- EXERCISE DETAILS:
Copy exactly, and only, the lines from the line containing "Instruction: Click 立即登录 to log in" through the last line of the records below, both included, and leave out any pictures.

- DATA LISTING:

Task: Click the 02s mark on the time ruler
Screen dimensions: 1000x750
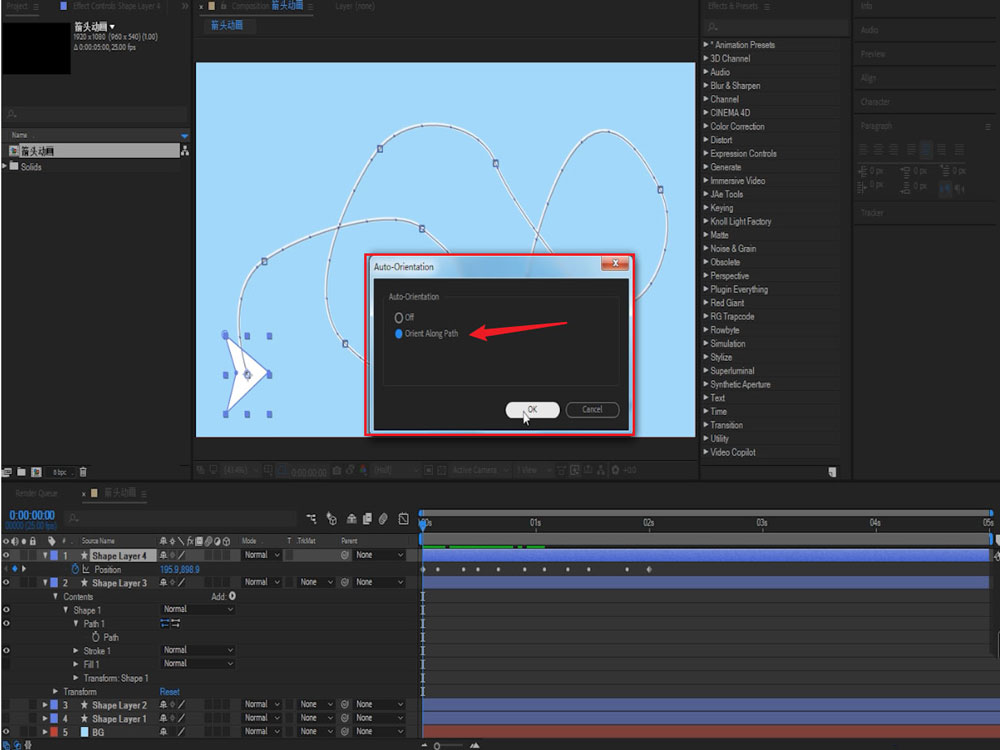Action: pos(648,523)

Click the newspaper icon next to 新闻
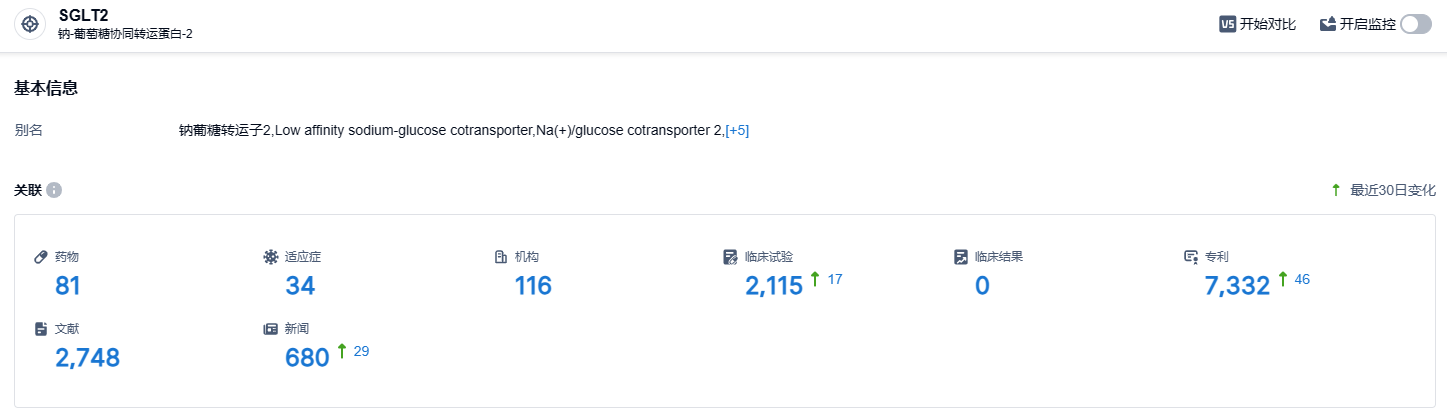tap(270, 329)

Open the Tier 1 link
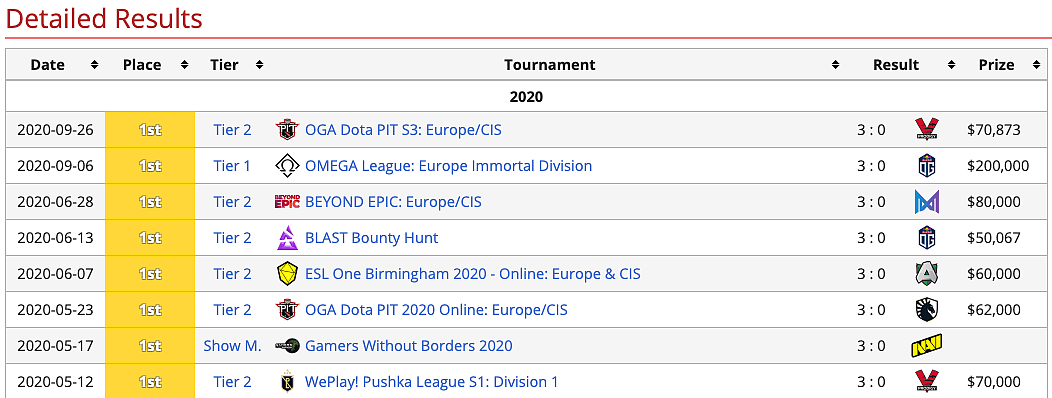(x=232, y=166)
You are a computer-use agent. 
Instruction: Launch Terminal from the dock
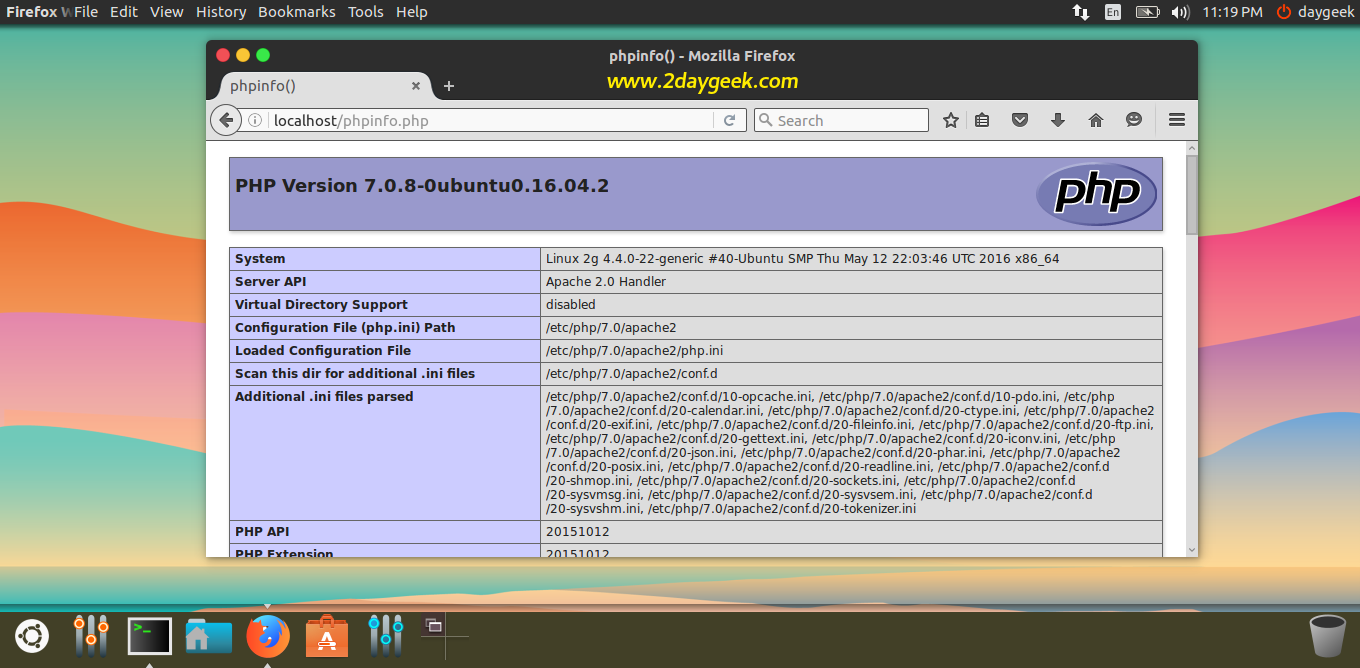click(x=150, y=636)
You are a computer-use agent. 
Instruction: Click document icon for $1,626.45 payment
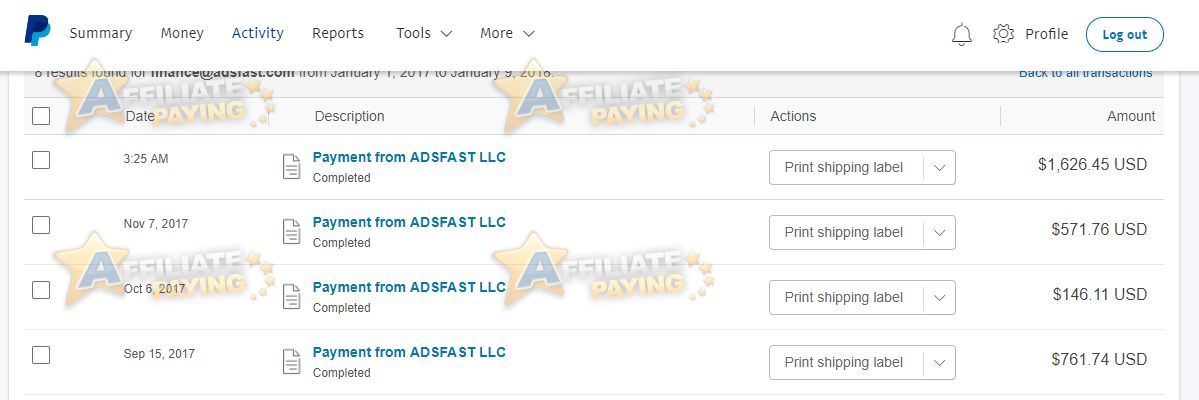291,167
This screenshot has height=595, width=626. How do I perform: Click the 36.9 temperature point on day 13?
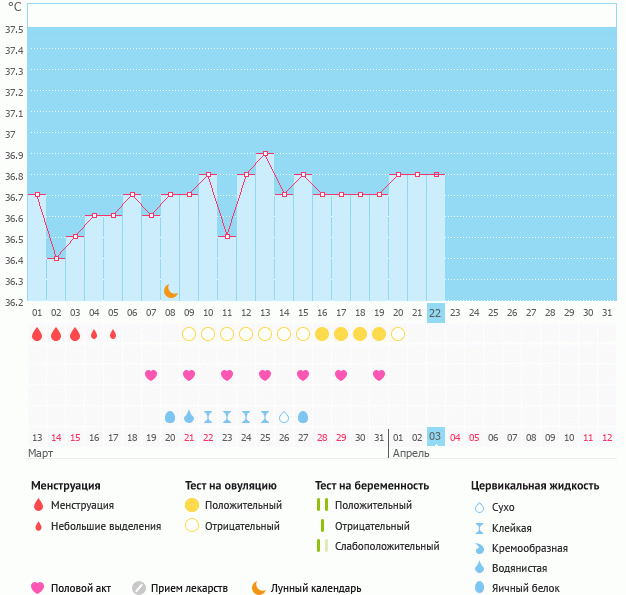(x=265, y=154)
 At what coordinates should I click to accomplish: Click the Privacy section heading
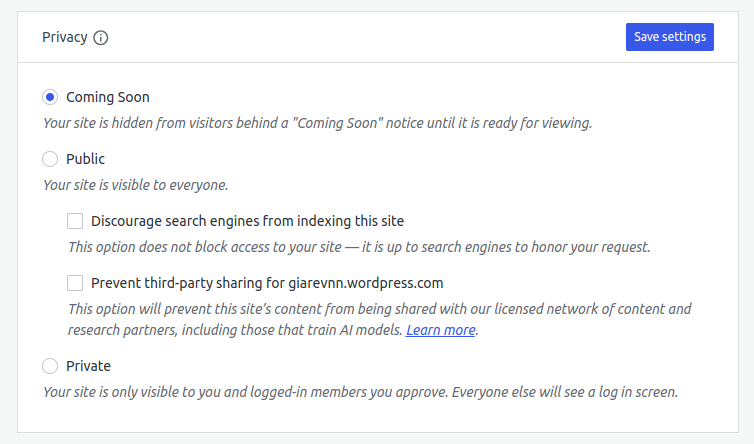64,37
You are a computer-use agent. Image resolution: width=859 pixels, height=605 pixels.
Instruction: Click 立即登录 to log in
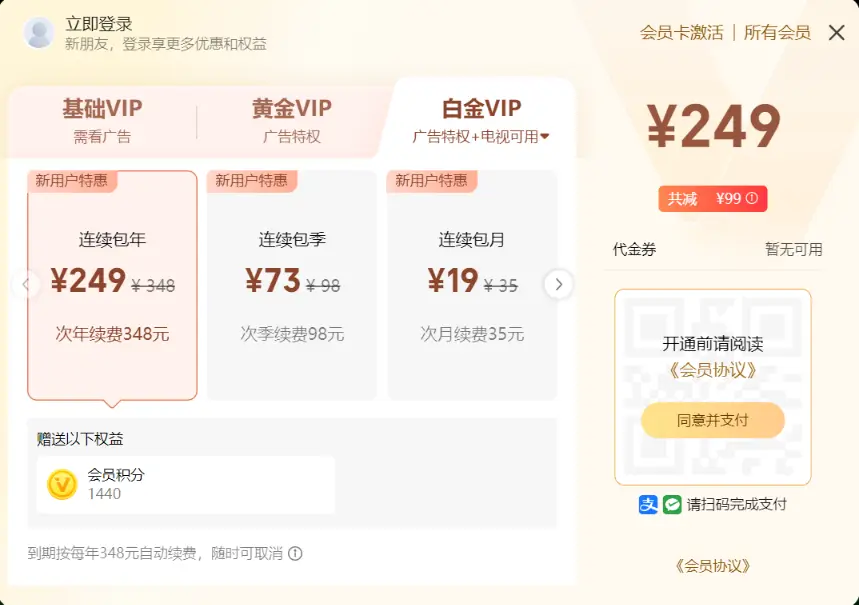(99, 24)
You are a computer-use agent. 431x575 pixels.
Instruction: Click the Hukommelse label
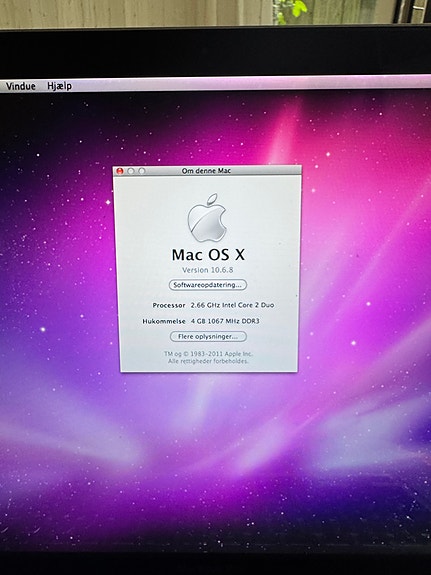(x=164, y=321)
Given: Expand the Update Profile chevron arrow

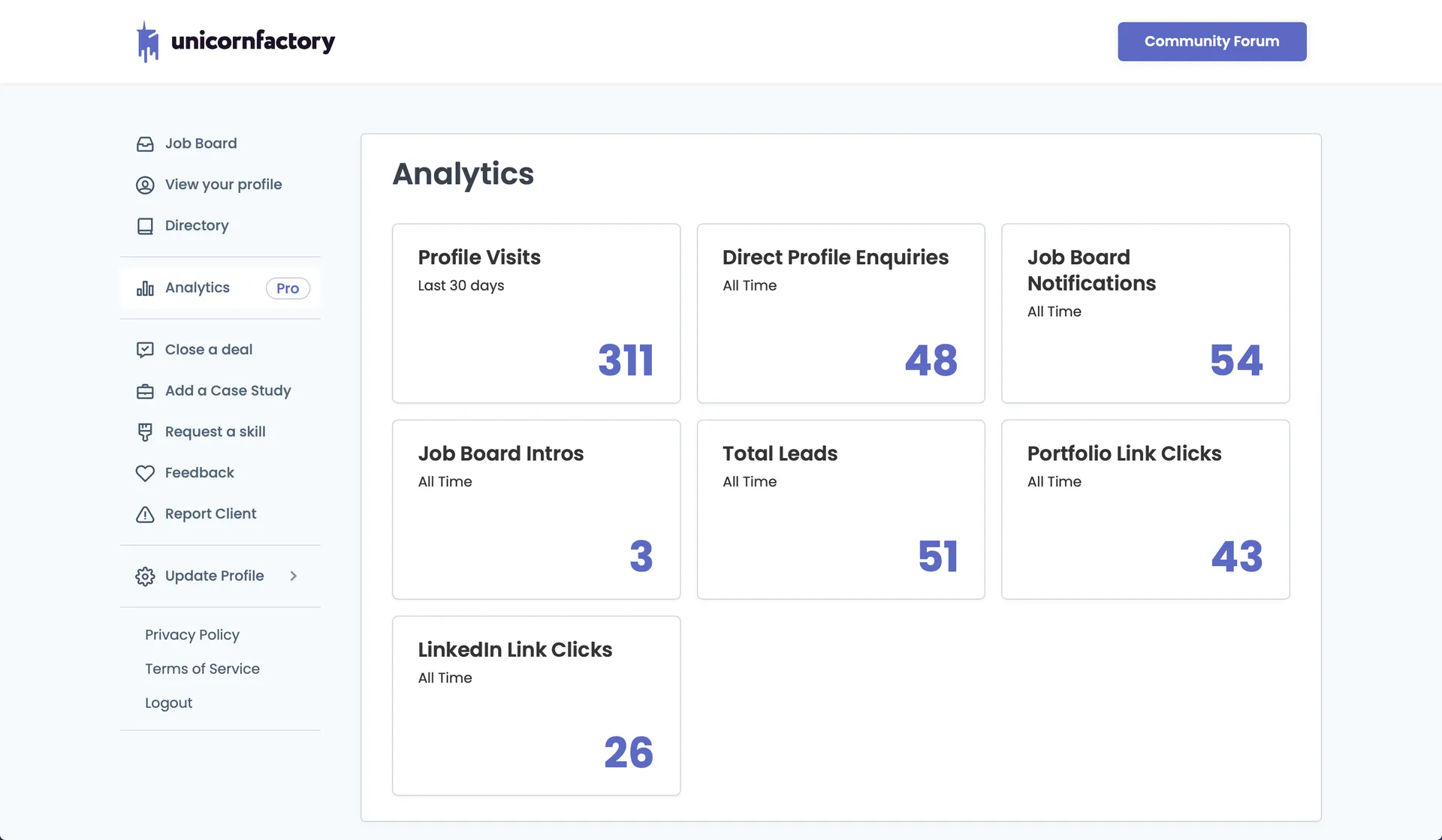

- FINISHED TASK:
Instruction: Click 立即登录 to log in
(99, 24)
You are a computer-use agent. 431x575 pixels.
Instruction: Click the Hukommelse label
(x=164, y=321)
Given: Expand the Update Profile chevron arrow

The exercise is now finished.